Ford’s Genk plant in Belgium, working flat out to produce the Mondeo, S-Max and Galaxy, was shut completely for a week in mid-April and GM dropped shifts in both Germany and Spain at factories where Corsa is built. PSA Peugeot Citroen reduced production at plants across Europe in late March, apparently due to a shortage of air-flow sensors.
The only two majors that appear to have escaped unscathed are Renault and Volkswagen Group. Toyota is now saying it will take around six months for production to return to normal levels.

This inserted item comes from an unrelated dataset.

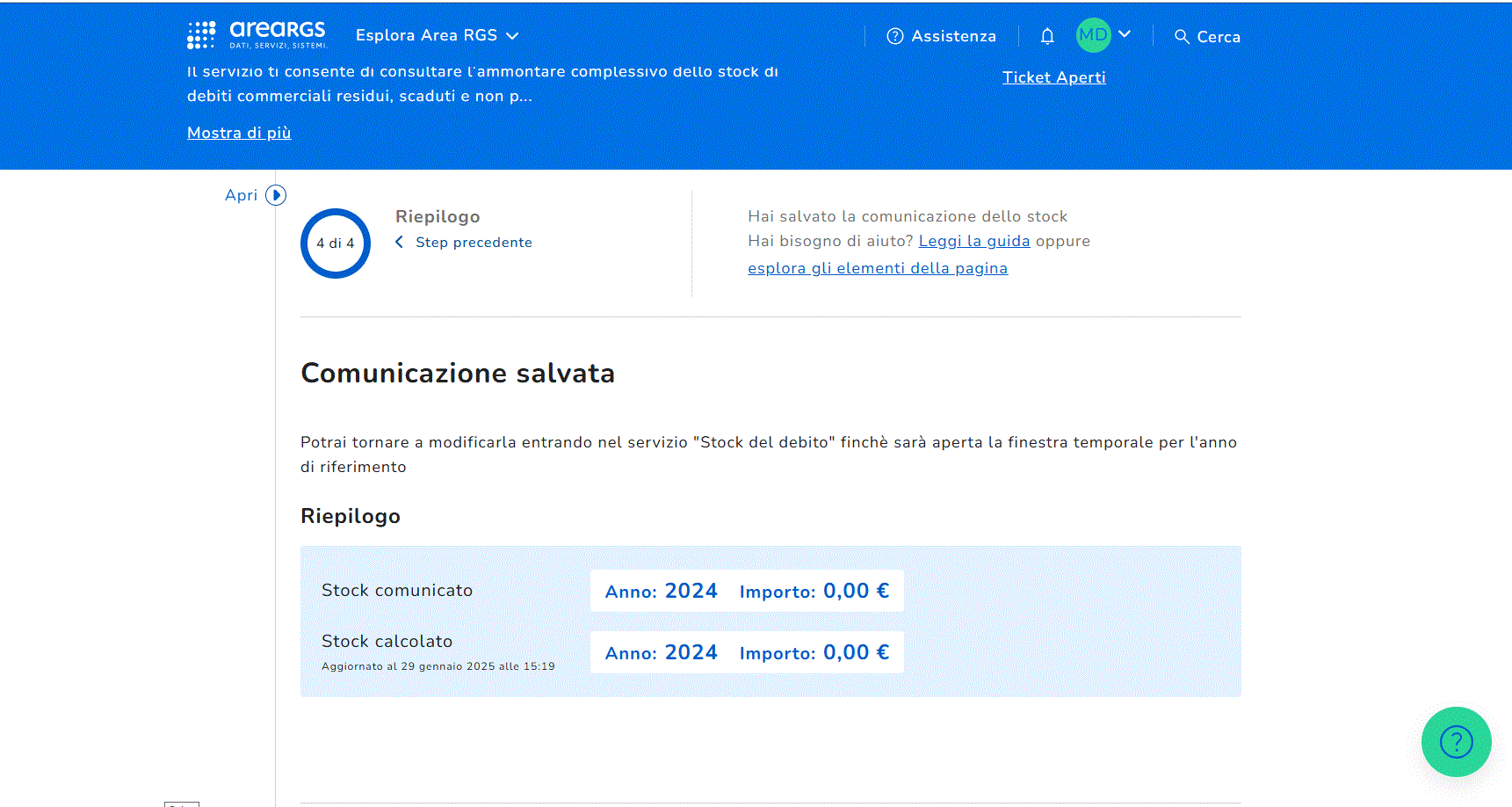Screen dimensions: 1512x807
Task: Click the green MD user avatar
Action: [1093, 35]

We already knew that car making was a global industry but the PSA situation highlights just how dependent production lines are on apparently minor components. Not only that, they have to be shipped halfway round the world with a typical six week lead time.
Japanese micro-chip manufacturer, Renesas Electronics, controls about 41% of the global automotive market for micro-controllers and 90% of its production capacity is based in Japan. Its major plant, at Naka in northeast Japan, has been out since March 11 and will not resume production until mid-June. Even then, it will only be running at about 10% capacity.
A global shortage of new cars, just at a time when worldwide demand appeared to be recovering, changes the economics of the whole industry.
Although waiting times for selected models have been growing, UK auto retailers and their customers are broadly used to getting new cars as and when they want them – hence the ‘haggle’ mentality. Take that ease of supply away and, yes, volumes will drop, but margins may well recover.